Stored data
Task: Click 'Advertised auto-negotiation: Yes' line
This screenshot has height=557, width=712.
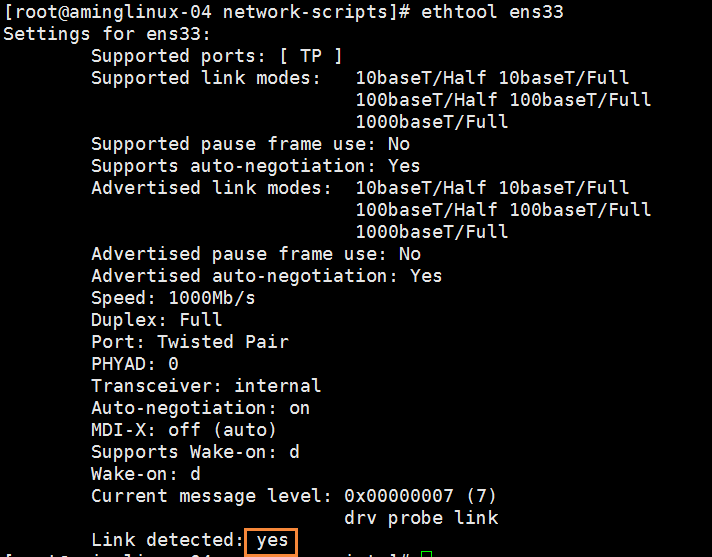Action: tap(267, 276)
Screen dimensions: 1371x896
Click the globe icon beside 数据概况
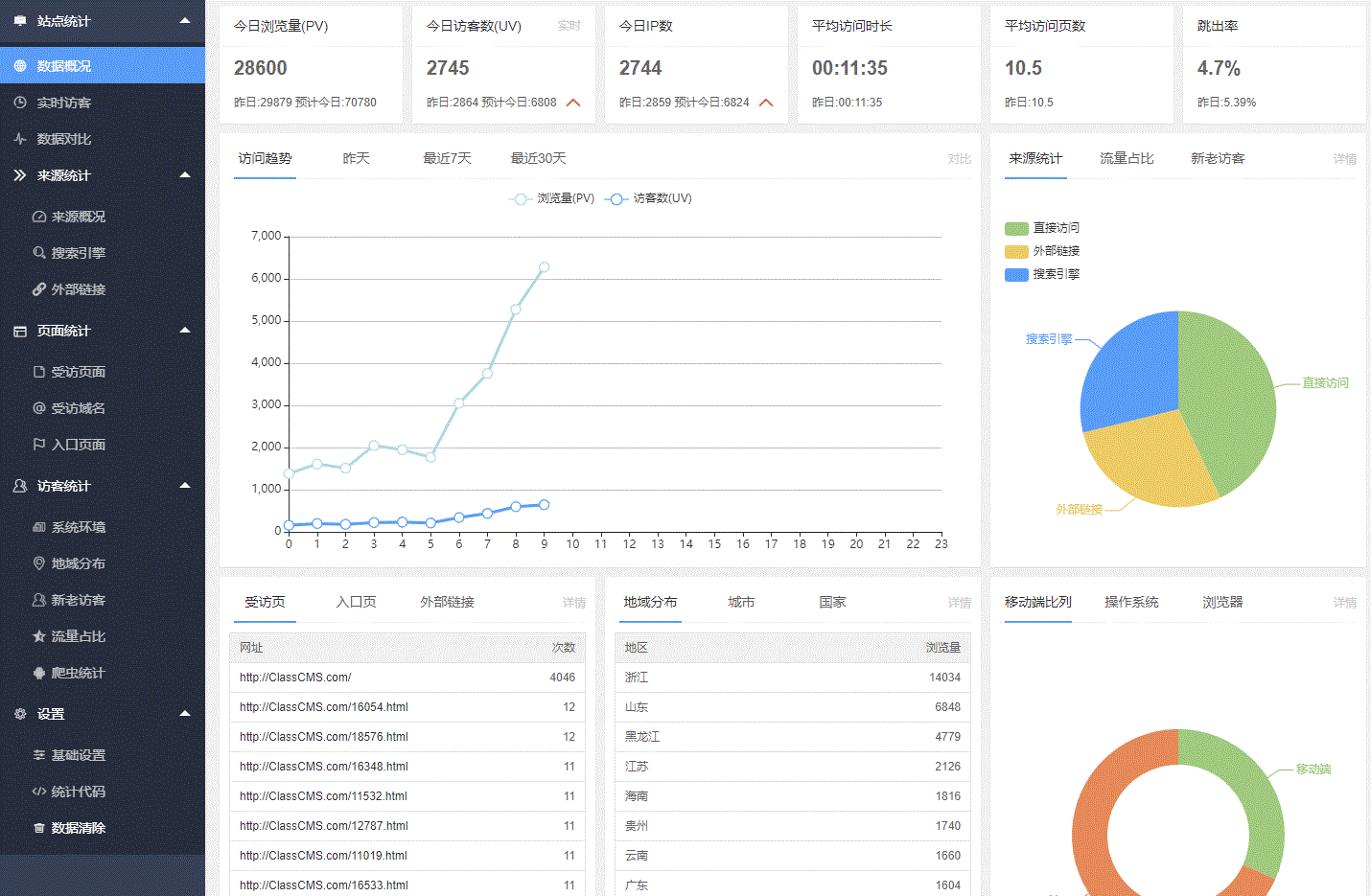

* _Task to carry out_
Retype the records above exactly, and keep any picture out of what you write.

* _Your solution_
Task: Click 'Advertised auto-negotiation: Yes' line
This screenshot has height=557, width=712.
Action: tap(267, 276)
Screen dimensions: 1371x896
Click the globe icon beside 数据概况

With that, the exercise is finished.